> **STUDY MATERIAL**:

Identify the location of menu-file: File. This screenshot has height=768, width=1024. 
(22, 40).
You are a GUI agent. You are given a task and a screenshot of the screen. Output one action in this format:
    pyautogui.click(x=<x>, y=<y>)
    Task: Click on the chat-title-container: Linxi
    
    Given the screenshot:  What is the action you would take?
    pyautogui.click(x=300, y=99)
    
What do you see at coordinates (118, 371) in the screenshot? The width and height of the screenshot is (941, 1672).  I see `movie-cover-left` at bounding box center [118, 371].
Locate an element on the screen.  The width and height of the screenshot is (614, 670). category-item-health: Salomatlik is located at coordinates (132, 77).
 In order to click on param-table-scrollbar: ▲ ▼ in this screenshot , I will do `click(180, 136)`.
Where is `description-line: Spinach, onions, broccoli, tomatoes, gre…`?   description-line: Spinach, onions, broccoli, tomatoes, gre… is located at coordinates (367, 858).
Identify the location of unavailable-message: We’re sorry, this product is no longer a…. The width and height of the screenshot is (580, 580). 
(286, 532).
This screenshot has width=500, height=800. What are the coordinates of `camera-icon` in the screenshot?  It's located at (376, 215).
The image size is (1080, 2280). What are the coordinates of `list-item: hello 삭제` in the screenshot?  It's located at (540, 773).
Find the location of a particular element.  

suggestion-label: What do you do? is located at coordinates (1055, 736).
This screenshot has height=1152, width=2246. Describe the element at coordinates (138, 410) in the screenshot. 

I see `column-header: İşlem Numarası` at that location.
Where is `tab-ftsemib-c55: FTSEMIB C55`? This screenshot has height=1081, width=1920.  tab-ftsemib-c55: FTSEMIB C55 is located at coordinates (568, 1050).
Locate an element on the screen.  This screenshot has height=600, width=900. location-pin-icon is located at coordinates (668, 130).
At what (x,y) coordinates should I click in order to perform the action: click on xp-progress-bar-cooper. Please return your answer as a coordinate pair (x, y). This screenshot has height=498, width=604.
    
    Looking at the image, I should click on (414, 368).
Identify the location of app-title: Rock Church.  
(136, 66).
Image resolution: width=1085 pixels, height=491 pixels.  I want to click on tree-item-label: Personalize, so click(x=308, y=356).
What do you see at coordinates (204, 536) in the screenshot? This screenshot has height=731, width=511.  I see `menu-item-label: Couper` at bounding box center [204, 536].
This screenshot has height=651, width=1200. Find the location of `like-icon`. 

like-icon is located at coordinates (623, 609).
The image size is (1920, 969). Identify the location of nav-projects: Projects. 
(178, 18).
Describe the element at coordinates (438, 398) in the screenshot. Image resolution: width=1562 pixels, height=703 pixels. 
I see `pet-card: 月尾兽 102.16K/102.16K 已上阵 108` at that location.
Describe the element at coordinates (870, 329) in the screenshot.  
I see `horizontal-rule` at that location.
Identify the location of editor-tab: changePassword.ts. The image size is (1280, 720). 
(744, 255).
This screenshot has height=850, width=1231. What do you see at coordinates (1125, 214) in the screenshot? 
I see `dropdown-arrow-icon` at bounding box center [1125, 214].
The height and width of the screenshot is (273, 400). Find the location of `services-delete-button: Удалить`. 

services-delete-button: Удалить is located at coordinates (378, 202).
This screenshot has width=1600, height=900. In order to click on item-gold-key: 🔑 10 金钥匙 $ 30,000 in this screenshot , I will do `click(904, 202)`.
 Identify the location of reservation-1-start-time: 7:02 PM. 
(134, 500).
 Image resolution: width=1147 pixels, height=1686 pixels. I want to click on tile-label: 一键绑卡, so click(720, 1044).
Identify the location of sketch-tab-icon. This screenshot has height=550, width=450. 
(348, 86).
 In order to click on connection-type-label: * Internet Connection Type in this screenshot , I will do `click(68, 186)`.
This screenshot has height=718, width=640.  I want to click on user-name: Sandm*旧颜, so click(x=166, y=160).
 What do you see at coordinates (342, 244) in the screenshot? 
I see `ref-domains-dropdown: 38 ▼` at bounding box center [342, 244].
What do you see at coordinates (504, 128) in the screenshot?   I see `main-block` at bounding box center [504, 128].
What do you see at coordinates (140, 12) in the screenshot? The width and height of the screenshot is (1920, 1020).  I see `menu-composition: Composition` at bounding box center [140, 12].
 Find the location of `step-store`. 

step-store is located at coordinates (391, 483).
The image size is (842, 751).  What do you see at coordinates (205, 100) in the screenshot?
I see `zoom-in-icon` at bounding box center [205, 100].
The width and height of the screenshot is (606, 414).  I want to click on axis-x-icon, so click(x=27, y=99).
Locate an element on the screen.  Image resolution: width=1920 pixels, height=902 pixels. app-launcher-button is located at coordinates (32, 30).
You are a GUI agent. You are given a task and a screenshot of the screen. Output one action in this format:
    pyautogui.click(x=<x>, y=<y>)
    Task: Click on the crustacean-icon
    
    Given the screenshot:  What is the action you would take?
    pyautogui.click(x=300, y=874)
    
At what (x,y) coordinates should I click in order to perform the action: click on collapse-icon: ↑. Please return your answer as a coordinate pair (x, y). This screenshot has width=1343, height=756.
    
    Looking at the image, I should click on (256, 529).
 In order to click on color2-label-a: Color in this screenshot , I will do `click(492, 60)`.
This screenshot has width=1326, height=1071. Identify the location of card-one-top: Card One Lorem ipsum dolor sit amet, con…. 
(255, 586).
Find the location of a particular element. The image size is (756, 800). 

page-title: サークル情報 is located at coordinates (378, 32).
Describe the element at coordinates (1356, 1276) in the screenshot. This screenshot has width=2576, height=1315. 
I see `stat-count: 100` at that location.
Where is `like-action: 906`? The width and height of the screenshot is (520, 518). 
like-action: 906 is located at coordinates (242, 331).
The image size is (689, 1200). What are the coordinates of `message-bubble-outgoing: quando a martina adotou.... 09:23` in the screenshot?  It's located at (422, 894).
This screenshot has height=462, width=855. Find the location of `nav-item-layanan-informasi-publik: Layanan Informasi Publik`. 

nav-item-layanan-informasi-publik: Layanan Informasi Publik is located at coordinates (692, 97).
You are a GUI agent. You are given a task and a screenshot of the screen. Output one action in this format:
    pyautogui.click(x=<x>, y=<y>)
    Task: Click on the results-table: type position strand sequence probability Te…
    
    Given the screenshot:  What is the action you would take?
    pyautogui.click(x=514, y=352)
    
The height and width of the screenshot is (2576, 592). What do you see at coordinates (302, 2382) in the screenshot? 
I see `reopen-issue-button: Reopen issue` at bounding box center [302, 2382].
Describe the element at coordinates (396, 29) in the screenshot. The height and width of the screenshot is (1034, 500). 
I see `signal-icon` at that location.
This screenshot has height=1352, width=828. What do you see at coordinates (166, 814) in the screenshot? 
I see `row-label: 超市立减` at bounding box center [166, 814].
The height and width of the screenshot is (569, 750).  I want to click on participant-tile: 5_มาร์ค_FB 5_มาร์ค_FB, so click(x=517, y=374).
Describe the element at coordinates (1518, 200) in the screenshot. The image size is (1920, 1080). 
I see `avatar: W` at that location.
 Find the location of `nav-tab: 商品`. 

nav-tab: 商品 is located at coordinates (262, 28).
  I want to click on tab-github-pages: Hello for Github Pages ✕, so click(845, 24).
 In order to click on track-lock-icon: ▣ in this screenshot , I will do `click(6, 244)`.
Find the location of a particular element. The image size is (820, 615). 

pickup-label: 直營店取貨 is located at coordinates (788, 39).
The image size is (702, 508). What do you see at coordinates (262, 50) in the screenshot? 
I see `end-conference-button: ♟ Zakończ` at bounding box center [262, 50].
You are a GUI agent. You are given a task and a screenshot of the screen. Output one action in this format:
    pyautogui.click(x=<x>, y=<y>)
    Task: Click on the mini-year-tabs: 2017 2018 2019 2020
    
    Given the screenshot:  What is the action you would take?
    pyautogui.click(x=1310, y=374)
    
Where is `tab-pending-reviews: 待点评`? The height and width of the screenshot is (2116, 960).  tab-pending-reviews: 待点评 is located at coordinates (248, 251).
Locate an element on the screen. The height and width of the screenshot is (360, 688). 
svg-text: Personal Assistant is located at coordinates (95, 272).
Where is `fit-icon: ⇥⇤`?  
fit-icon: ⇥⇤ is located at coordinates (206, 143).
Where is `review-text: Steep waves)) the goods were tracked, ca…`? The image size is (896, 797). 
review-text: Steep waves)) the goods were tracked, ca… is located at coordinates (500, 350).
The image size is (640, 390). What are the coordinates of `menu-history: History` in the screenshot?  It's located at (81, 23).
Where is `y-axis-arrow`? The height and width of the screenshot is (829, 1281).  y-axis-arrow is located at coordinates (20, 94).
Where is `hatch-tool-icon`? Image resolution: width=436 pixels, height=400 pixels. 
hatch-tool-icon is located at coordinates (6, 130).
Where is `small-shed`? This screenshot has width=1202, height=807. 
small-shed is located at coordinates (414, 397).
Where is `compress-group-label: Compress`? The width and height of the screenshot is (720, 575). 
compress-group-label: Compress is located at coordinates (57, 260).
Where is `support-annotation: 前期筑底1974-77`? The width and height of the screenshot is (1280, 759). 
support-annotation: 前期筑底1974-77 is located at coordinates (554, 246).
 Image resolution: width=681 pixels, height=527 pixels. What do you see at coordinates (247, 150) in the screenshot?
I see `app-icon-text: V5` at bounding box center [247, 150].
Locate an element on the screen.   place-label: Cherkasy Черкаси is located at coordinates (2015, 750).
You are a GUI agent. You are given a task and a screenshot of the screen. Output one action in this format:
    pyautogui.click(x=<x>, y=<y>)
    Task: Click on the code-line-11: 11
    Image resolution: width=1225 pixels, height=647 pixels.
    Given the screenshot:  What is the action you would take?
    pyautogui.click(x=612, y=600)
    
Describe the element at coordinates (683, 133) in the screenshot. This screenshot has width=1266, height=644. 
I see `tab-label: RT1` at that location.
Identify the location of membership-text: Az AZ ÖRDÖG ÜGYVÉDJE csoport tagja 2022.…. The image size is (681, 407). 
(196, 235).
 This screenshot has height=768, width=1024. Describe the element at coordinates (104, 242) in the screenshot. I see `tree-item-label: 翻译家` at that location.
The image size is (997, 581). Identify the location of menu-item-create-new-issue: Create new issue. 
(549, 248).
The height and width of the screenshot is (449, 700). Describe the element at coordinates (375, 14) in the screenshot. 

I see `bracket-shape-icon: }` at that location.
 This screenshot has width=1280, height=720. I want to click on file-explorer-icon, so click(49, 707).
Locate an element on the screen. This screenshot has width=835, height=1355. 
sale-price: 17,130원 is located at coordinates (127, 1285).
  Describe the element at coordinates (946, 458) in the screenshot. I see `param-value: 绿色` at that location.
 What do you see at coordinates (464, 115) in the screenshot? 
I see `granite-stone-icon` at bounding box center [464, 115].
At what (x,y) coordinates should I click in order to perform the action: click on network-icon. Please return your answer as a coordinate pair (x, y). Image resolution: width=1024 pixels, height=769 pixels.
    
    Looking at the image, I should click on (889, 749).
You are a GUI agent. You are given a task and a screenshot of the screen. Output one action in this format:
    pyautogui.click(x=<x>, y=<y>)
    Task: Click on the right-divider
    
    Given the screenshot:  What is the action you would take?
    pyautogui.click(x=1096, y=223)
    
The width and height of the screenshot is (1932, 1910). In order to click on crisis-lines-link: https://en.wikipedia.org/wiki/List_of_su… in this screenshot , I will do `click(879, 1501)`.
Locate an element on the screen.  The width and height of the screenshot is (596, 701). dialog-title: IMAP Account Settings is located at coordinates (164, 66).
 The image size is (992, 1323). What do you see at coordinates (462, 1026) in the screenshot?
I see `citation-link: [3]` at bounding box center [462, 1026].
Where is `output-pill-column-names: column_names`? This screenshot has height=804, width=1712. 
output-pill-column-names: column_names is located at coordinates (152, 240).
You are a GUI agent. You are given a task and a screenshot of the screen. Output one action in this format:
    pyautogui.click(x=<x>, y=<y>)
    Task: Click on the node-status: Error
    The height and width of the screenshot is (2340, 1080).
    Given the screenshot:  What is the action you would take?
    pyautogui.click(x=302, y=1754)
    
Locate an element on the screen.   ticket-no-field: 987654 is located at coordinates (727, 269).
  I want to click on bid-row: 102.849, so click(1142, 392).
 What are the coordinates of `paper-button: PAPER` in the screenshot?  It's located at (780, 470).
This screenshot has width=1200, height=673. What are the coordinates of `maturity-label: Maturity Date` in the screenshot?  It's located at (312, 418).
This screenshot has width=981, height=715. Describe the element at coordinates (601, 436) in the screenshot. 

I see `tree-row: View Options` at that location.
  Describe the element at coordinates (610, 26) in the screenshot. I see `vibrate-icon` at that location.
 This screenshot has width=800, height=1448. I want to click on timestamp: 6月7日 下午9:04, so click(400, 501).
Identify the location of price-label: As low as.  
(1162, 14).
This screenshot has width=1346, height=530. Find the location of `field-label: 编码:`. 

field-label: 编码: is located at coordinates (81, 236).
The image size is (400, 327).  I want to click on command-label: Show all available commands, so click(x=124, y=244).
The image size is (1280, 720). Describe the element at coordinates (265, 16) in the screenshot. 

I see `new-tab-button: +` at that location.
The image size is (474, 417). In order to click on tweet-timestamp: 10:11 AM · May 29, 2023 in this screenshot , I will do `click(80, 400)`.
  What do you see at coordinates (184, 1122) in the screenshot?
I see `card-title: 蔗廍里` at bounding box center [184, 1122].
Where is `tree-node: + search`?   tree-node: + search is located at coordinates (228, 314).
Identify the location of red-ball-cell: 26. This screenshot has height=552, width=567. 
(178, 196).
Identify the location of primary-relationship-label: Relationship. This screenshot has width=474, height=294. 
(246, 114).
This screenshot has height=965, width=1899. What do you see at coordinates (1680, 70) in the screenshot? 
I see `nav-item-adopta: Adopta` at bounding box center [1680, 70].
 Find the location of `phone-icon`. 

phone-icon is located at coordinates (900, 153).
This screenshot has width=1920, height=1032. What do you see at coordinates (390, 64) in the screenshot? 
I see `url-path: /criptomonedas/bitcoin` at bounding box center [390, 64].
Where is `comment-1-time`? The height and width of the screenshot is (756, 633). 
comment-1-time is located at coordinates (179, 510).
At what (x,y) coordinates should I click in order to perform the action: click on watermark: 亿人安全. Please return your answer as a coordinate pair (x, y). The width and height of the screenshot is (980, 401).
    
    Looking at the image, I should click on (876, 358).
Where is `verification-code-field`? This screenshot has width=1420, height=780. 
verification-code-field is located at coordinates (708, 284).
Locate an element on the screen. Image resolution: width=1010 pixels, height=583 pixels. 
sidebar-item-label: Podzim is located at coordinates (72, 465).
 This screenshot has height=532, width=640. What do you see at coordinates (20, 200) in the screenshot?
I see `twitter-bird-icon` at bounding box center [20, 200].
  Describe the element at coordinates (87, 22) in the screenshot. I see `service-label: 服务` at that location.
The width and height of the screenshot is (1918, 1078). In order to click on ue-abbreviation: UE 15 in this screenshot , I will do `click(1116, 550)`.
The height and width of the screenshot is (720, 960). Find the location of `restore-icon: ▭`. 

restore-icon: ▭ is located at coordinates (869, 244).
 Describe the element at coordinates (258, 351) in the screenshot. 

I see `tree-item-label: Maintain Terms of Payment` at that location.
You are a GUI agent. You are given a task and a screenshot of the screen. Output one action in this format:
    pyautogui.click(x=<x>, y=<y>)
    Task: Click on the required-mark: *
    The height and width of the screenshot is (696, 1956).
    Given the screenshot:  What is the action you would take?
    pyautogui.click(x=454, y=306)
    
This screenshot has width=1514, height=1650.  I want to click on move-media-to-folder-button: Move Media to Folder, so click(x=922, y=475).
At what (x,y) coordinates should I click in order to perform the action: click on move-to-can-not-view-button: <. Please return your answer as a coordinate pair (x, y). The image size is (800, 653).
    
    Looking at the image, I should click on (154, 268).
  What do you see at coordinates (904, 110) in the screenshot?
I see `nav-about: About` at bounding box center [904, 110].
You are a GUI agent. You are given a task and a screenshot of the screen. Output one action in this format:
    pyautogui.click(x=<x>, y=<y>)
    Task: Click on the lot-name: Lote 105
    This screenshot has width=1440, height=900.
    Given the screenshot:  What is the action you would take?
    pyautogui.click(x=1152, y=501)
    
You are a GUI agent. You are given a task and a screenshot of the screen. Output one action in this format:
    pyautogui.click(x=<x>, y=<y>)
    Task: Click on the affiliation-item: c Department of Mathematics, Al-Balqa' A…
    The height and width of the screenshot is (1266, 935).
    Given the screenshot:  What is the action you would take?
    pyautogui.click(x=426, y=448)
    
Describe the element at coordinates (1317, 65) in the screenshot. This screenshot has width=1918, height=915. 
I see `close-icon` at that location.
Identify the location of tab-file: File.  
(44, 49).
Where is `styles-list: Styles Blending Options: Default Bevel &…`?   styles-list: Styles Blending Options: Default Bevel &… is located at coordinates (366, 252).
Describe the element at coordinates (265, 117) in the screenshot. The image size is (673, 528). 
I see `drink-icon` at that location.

> **PROBLEM**:
Copy out, word for word, the stretch of lines that begins with the line containing "Identify the location of app-title: Rock" and ends with the line containing "(744, 255).", with both of those lines included.

> **RESPONSE AREA**:
Identify the location of app-title: Rock Church.  
(136, 66).
Image resolution: width=1085 pixels, height=491 pixels.  I want to click on tree-item-label: Personalize, so click(x=308, y=356).
What do you see at coordinates (204, 536) in the screenshot? This screenshot has height=731, width=511.  I see `menu-item-label: Couper` at bounding box center [204, 536].
This screenshot has height=651, width=1200. Find the location of `like-icon`. 

like-icon is located at coordinates (623, 609).
The image size is (1920, 969). Identify the location of nav-projects: Projects. 
(178, 18).
Describe the element at coordinates (438, 398) in the screenshot. Image resolution: width=1562 pixels, height=703 pixels. 
I see `pet-card: 月尾兽 102.16K/102.16K 已上阵 108` at that location.
Describe the element at coordinates (870, 329) in the screenshot.  
I see `horizontal-rule` at that location.
Identify the location of editor-tab: changePassword.ts. The image size is (1280, 720). 
(744, 255).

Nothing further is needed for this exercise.